Interface	JDK or Guava	Immutable Version
`Collection`	JDK	`ImmutableCollection`
`List`	JDK	`ImmutableList`
`Set`	JDK	`ImmutableSet`
`SortedSet`/`NavigableSet`	JDK	`ImmutableSortedSet`
`Map`	JDK	`ImmutableMap`
`SortedMap`	JDK	`ImmutableSortedMap`
`Multiset`	Guava	`ImmutableMultiset`
`SortedMultiset`	Guava	`ImmutableSortedMultiset`
`Multimap`	Guava	`ImmutableMultimap`
`ListMultimap`	Guava	`ImmutableMultimap`
`SetMultimap`	Guava	`ImmutableSetMultimap`
`BiMap`	Guava	`ImmutableBiMap`
`ClassToInstanceMap`	Guava	`ImmutableClassToInstanceMap`
`Table`	Guava	`ImmutableTable`

Guava 新的集合类型

Guava 提供了一些在 JDk 没有的新的集合类型，非常有用，并且可以与 JDK 集合框架很好地共存。

Multiset

在传统的 Java 开发习惯中，如果想统计一个单词在文档中出现的次数，一般来说会使用如下的方法：

Map<String, Integer> counts = new HashMap<String, Integer>();
for (String word : words) {
    Integer count = counts.get(word);
    if (count == null) {
        counts.put(word, 1);
    } else {
        counts.put(word, count + 1);
    }
}

这个写法有点笨拙，而且容易出错，如果想要收集单词总数这种统计数据，往往难以支持。

Guava 提供了一个新的集合类型 —— Multiset，来支持添加多个元素。

应用场景

Multiset 主要应用在两个场景：

像 ArrayList 一样，元素可以重复，但内部无序，或者说元素顺序不重要；
统计元素和出现的次数

基本使用

Method	Description
`count(E)`	返回元素 `E` 在集合中的数量
`elementSet()`	返回由 `Multiset` 中不同元素组成的 `Set<E>`
`entrySet()`	像 `Map.entrySet()` 一样，返回 `Set<Multiset.Entry<E>>`，其中 `Entry` 包含 `getElement()` 和 `getCount()` 方法
`add(E, int)`	添加指定元素的指定出现次数
`remove(E, int)`	移除指定元素的指定出现次数
`setCount(E, int)`	设置指定元素的指定出现次数
`size()`	返回所有元素总数量

**Multiset 不是 Map **。

Multiset 是一个 Collection，并且满足所有相关的接口约定。

Multiset 内部的元素出现次数只能是正数，且当出现次数为 0 时，则认为这个元素在 Multiset 中不存在

Multiset.size() 返回所有元素的所有出现次数总和，如果想要查看不同元素的数量，可以用 elementSet().size

Multiset.iterator() 迭代的每个元素每次出现的项，所以迭代次数等同于 size() 的数量

Multiset 支持添加元素，删除元素或者直接设置元素的数量。当 setCount(elem, 0) 时等同于删除该元素

Multiset.count(elem) 当元素在 Multiset 中不存在时，返回的是 0

实现类

Guava 为 Multiset 提供了多种实现类，大致与 JDK 映射实现。

Map	Corresponding Multiset	Supports `null` elements
`HashMap`	`HashMultiset`	Y
`TreeMap`	`TreeMultiset`	Y
`LinkedHashMap`	`LinkedHashMultiset`	Y
`ConcurrentHashMap`	`ConcurrentHashMultiset`	N
`ImmutableMap`	`ImmutableMultiset`	N

核心属性

这里以 HashMultiset 为例

private transient Map<E, Count> backingMap;

private transient long size;

其中，backingMap 是内部数据结构，size 是所有元素出现次数总和，size() 返回的就是该值。

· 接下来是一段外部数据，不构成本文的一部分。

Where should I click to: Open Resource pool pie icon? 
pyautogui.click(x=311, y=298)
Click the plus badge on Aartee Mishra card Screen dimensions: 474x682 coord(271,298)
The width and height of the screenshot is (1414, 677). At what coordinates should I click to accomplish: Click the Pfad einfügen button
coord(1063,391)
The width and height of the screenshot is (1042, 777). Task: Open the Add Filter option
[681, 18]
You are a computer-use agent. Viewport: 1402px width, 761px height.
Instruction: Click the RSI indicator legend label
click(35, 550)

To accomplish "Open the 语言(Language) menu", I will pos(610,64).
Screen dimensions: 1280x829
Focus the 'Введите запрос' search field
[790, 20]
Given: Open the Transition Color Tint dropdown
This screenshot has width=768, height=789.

虽然内部结构是 Map 构成的，但 Multiset 继承自 Collection，所以其本质上还是一个 Collection

所以，HashMultiset 内部是实际上是使用了一个 Map 来实现了集合的特性和统计属性数量这两个目的。

Multimap

当一个 key 对应多个 value 时，一般会定义这样的数据结构 —— Map<K, List<V>> 或者 Map<K, Set<V>>，Guava 提供了一种更方便的集合，来处理这种场景，那就是 Multimap

Multimap 方法 asMap() 可以返回 Map<K, Collection<V>>，这里需要注意的是，Multimap 中不会存在一个 key 对应一个空集合的情况，也就是说，一个 key 对应的集合中，最少有一个值，如果是空集合的话，意味着这个 key 在 Multimap 中不存在。

构造

创建 Multimap 最直接的方法是使用 MultimapBuilder，用这个可以配置 key 的 value 的使用。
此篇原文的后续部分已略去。